Data for this task:

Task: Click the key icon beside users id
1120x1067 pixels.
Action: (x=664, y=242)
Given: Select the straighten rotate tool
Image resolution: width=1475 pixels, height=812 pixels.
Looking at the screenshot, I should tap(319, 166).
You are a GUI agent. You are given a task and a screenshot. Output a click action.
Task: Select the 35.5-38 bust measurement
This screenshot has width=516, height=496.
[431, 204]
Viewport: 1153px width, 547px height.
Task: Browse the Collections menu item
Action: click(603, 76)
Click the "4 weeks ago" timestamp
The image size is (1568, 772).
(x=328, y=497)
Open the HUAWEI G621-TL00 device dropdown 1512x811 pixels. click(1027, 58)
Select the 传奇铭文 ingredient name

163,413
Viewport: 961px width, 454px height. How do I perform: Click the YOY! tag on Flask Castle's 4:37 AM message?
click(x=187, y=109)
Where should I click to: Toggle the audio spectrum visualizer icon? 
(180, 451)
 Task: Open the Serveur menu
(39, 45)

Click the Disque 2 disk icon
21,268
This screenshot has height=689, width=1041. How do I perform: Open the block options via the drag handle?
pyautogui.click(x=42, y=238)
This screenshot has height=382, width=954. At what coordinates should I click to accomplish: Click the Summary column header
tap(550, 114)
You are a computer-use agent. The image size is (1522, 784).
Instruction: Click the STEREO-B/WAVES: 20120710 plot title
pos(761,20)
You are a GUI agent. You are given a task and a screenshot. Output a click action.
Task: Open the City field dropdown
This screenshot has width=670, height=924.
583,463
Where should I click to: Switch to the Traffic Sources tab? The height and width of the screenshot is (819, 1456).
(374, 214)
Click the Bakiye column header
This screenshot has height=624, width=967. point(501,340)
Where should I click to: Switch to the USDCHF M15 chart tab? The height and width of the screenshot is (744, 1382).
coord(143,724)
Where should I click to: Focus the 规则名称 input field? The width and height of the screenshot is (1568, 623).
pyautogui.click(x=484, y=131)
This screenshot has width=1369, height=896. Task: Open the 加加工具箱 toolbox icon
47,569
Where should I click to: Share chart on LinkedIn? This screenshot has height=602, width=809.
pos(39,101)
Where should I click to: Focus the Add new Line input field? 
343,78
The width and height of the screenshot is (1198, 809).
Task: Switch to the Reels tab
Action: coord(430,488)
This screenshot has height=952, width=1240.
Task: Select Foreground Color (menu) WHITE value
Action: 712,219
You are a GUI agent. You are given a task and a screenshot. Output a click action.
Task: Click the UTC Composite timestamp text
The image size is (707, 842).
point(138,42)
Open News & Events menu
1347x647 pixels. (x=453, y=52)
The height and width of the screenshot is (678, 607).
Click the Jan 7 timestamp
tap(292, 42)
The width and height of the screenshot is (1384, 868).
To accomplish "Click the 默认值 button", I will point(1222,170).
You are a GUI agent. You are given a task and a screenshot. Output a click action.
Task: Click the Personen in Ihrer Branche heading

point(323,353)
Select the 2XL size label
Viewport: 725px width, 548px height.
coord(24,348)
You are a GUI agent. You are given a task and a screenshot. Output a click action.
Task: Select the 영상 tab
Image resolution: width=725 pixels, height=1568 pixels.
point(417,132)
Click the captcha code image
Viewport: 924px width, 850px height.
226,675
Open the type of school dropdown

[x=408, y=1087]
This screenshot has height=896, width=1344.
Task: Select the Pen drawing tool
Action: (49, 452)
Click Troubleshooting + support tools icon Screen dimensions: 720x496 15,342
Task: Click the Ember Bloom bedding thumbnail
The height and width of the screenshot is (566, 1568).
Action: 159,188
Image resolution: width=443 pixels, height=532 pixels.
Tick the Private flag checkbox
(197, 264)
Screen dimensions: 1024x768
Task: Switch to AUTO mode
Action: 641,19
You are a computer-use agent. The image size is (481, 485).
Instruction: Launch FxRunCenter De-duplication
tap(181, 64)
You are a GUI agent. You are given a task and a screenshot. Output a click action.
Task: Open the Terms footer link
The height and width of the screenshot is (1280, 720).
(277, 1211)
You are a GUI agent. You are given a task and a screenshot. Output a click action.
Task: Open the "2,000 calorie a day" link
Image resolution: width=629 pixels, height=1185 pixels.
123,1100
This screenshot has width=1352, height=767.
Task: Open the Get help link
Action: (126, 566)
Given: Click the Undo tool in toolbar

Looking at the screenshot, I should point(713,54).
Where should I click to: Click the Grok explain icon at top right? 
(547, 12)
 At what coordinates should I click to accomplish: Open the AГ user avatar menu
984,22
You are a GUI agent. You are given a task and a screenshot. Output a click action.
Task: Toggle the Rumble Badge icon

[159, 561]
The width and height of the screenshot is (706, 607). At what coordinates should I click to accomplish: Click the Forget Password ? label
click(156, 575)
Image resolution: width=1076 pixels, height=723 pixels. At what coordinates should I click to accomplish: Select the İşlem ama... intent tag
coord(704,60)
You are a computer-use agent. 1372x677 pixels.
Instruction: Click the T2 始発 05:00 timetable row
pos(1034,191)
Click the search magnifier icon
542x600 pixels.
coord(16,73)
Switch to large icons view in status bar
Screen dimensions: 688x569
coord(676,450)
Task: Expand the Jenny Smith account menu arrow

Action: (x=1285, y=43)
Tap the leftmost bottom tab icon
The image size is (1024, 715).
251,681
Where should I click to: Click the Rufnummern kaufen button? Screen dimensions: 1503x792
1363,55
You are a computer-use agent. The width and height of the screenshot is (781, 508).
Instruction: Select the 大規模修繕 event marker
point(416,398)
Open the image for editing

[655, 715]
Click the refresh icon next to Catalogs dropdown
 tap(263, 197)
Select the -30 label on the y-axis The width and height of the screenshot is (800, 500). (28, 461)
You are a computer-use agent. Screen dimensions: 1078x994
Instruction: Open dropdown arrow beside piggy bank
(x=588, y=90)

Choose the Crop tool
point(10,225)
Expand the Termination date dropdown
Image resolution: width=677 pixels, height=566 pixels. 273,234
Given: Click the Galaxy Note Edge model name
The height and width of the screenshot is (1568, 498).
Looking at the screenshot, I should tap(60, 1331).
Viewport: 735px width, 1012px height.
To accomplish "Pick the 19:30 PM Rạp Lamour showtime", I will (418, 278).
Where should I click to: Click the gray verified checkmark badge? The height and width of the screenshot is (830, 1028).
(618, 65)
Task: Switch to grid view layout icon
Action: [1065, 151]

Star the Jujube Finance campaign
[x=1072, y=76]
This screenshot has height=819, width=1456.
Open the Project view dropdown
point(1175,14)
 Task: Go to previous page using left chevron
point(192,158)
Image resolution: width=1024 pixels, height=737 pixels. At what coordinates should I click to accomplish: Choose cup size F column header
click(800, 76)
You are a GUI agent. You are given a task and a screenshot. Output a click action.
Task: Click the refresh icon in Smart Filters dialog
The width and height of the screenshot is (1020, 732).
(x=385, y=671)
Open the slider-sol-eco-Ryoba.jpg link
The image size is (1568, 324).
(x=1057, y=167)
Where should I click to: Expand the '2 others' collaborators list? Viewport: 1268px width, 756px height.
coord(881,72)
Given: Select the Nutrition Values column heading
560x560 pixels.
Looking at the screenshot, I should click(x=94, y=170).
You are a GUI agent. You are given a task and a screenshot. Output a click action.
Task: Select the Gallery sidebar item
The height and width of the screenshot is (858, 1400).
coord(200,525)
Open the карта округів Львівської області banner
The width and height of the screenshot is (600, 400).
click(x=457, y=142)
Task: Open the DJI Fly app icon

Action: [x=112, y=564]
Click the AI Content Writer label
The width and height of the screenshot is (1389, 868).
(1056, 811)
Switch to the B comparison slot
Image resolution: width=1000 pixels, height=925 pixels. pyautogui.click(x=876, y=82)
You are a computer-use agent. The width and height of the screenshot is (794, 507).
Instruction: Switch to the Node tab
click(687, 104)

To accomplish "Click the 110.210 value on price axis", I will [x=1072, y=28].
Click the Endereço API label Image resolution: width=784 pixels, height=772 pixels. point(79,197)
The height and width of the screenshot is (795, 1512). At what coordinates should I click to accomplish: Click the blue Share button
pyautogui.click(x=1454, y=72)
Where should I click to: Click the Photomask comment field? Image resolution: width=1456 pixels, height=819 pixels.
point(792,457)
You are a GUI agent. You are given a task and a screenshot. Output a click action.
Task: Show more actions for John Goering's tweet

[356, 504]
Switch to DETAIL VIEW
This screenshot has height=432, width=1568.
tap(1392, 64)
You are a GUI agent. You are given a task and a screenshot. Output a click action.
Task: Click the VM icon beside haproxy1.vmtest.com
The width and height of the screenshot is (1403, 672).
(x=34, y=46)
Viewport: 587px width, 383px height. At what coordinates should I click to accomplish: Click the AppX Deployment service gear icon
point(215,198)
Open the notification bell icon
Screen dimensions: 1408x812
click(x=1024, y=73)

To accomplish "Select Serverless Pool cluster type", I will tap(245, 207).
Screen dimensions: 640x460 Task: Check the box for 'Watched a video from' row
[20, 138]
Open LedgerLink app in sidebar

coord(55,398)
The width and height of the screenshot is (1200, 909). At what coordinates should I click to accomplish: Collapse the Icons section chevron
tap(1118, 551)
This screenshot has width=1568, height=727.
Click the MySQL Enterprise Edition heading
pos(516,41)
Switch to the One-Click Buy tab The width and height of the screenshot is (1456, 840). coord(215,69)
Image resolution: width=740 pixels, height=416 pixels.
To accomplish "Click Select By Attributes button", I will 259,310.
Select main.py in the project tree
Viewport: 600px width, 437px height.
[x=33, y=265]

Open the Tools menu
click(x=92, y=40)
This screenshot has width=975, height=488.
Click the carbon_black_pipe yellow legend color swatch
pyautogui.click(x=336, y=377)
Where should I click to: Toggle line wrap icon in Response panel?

What to work on: From the listing above, return every line that contains the string "refresh".

Exercise response:
Click the refresh icon next to Catalogs dropdown
Task: Click the refresh icon in Smart Filters dialog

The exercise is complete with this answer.